O que não equivale a dizer que seja eterno — pelo contrário, tem sido cada vez mais pautado e questionado. Se é verdade que tudo o que é sólido se desmancha no ar, vemos que os discursos defensores e sustentadores da desigualdade de gênero estão paulatinamente perdendo sua legitimidade. Do espaço privado ao público — incluindo aqui as grandes arenas de disputa coletiva, como a mídia — o último período tem sido marcado por um ascenso global da luta das mulheres por igualdade de direitos.

O feminismo tem ganhado cada vez mais espaço e visibilidade, sendo disseminado de forma massiva. Exemplo disso é a histórica greve internacional de mulheres que ocorreu no último 8 de março sob o mote “se nossas vidas não importam, que produzam sem nós”, unindo de forma fundamental – como não poderia deixar de ser – as questões de gênero e classe. Ainda, no Brasil, a mobilização das mulheres foi determinante para a prisão do ex-presidente da Câmara e deputado Eduardo Cunha, assim como na Argentina as mulheres fizeram manifestações gigantescas para protestar contra a violência machista e feminicídios, ao passo que nos Estados Unidos as mulheres constituem um dos maiores pólos de resistência contra o misógino presidente Donald Trump.

Estamos em movimento. Cada vez mais mulheres têm ocupado todo tipo de espaço. Os espaços de tomada de decisão, de ação, de questionamento. Da política à arte, passando pelo audiovisual. Valente, Mad Max: Imperatriz Furiosa, Mulher Maravilha, Star Wars: O Despertar da Força, Orange is the New Black, The Fall, Sense8, Grey’s Anatomy e Jessica Jones são, cada uma com suas devidas proporções, exemplos de produções recentes que não só integram mulheres, como as colocaram no centro da questão. Mulheres que também são negras, lésbicas e transsexuais. Mulheres donas de suas próprias narrativas. O nosso futuro em nossas mãos.

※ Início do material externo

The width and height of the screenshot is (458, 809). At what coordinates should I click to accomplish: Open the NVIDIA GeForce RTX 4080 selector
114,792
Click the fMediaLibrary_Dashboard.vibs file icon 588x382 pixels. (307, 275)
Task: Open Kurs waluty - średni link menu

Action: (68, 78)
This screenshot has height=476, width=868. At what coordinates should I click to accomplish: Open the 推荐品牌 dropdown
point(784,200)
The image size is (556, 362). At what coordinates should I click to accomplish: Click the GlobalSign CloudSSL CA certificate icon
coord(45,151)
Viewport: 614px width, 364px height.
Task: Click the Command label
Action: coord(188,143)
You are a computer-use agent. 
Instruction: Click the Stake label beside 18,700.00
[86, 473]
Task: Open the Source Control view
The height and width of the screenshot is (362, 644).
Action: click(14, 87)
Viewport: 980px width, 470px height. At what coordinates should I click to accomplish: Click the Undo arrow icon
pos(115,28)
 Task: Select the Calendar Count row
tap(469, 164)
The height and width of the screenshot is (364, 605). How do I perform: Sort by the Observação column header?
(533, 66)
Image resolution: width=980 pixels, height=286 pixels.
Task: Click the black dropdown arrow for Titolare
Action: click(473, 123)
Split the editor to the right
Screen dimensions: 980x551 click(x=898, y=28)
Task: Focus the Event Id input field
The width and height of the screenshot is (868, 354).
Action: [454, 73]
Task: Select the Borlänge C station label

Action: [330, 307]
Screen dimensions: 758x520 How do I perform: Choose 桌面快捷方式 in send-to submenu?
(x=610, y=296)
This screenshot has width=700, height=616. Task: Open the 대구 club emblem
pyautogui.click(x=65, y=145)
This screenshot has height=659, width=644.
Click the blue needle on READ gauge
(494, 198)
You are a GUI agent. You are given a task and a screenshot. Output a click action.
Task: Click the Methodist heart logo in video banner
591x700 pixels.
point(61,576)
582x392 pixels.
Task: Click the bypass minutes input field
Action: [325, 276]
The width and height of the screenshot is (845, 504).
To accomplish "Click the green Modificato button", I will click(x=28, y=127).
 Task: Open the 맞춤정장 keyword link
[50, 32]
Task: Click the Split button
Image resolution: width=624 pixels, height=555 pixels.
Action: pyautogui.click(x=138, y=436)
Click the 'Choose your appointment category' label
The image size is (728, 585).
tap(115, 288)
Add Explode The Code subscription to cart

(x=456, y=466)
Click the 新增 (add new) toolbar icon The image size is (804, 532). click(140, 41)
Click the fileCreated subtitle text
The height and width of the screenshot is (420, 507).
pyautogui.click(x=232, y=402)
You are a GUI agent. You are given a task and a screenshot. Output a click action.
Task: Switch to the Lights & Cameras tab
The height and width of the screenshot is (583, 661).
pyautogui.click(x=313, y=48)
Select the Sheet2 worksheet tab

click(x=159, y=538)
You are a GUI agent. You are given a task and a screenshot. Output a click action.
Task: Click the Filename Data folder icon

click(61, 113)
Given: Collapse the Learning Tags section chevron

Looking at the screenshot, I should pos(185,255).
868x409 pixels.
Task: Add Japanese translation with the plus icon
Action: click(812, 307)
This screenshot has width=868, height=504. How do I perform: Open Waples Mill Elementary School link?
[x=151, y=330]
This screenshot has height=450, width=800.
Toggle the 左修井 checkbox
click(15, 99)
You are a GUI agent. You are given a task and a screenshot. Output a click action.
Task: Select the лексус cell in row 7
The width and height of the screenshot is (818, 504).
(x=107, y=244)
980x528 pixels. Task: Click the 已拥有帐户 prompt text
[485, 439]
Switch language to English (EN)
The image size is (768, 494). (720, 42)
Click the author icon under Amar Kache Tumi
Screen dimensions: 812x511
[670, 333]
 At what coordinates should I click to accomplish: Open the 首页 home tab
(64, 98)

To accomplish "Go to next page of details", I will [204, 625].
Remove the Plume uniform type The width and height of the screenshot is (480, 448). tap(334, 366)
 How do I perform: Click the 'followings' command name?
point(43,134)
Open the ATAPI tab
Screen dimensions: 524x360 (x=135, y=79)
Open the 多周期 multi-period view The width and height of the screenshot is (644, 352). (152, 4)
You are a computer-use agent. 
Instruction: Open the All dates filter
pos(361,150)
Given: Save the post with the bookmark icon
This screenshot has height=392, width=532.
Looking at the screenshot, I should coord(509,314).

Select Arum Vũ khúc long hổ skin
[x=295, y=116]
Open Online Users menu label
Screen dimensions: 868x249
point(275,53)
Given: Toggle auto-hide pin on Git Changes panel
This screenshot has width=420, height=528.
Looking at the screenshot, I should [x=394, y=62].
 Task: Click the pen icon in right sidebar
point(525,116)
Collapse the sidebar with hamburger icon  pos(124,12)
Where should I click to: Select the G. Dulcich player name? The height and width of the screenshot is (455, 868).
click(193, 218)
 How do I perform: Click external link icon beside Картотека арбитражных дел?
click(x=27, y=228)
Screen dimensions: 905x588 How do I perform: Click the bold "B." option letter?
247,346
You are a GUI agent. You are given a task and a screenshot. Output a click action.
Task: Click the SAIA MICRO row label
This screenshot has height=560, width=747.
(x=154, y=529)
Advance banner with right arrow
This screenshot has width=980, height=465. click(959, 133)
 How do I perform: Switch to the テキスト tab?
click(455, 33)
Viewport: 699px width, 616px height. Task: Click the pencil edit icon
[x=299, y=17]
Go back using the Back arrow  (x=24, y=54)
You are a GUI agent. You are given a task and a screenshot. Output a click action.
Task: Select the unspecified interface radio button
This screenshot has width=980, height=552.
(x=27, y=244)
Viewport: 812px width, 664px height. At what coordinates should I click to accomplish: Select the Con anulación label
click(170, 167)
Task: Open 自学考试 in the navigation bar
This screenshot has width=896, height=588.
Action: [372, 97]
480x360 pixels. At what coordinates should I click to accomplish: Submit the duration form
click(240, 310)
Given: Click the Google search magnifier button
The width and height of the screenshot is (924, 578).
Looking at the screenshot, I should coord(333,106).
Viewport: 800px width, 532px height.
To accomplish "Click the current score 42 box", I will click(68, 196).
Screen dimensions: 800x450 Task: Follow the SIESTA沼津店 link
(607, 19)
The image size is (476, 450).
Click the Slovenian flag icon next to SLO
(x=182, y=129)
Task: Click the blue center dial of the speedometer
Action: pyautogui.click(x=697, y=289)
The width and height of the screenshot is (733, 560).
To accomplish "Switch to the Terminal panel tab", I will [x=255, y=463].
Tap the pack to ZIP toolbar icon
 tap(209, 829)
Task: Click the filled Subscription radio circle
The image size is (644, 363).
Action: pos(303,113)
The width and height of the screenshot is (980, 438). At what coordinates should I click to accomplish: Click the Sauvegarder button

É isso o que esperamos da próxima temporada de Doctor Who. Foi emblemático o anúncio de Jodie Whittaker como a nova intérprete do Doctor após a final masculina de Wimbledon. De inúmeras formas, o recado era evidente: acabou o tempo em que os homens dominam a tela. Eles saem, elas entram. E para os fãs da série que ainda estão perplexos com a novidade, uma reflexão gramatical proposta pela editora Merriam Webster: o termo doctor, em inglês, não tem gênero. Mas, na verdade, isso é quase irrelevante. Uma série sobre tempo e espaço não pode ficar parada no tempo. Afinal, o Doctor sempre se moldou por ideias de justiça, igualdade e resistência contra aqueles que tentam dominar e destruir. A série sempre foi sobre mudanças. E, convenhamos — se já aceitamos que o doctor é um alienígena, já passou da hora de aceitar que é uma mulher.